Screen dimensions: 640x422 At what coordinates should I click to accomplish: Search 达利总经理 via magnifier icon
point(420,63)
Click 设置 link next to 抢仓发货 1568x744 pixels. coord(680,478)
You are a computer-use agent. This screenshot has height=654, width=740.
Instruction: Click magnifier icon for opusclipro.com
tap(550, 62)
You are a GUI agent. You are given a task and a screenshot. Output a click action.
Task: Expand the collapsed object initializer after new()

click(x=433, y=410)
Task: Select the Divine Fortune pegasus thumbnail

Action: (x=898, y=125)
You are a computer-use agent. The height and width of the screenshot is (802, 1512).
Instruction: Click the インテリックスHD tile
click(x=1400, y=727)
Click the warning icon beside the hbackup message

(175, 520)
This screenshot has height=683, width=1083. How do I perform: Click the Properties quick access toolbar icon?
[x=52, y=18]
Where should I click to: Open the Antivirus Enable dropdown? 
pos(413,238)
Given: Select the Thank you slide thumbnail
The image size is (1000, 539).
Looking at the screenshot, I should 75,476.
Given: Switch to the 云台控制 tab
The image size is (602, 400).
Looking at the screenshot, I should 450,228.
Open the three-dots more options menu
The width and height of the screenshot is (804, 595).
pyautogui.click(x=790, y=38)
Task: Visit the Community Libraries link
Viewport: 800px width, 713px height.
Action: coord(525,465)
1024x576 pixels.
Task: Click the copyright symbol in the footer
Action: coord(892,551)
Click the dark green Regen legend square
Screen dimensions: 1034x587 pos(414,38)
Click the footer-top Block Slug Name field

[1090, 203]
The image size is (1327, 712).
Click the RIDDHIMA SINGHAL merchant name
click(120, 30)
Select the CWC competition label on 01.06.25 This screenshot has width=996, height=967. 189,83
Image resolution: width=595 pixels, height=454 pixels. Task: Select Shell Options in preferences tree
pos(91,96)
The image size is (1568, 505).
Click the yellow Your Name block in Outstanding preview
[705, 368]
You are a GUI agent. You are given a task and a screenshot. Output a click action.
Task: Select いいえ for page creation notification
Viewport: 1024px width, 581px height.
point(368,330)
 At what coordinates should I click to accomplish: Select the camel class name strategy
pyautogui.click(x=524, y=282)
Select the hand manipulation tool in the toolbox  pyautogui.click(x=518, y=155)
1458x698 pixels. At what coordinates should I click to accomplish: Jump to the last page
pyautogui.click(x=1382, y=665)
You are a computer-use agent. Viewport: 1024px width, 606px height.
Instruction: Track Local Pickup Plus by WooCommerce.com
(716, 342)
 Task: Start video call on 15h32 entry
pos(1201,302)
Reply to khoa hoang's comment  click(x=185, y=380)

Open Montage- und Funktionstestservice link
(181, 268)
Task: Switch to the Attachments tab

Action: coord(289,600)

TASK OBJECTIVE:
All lines above from the one containing "Image resolution: width=595" to the one containing "You are a computer-use agent. Viewport: 1024px" must be repeated exactly, both lines included, and no others.

EXERCISE RESULT:
Image resolution: width=595 pixels, height=454 pixels. Task: Select Shell Options in preferences tree
pos(91,96)
The image size is (1568, 505).
Click the yellow Your Name block in Outstanding preview
[705, 368]
You are a GUI agent. You are given a task and a screenshot. Output a click action.
Task: Select いいえ for page creation notification
Viewport: 1024px width, 581px height.
point(368,330)
 At what coordinates should I click to accomplish: Select the camel class name strategy
pyautogui.click(x=524, y=282)
Select the hand manipulation tool in the toolbox  pyautogui.click(x=518, y=155)
1458x698 pixels. At what coordinates should I click to accomplish: Jump to the last page
pyautogui.click(x=1382, y=665)
You are a computer-use agent. Viewport: 1024px width, 606px height.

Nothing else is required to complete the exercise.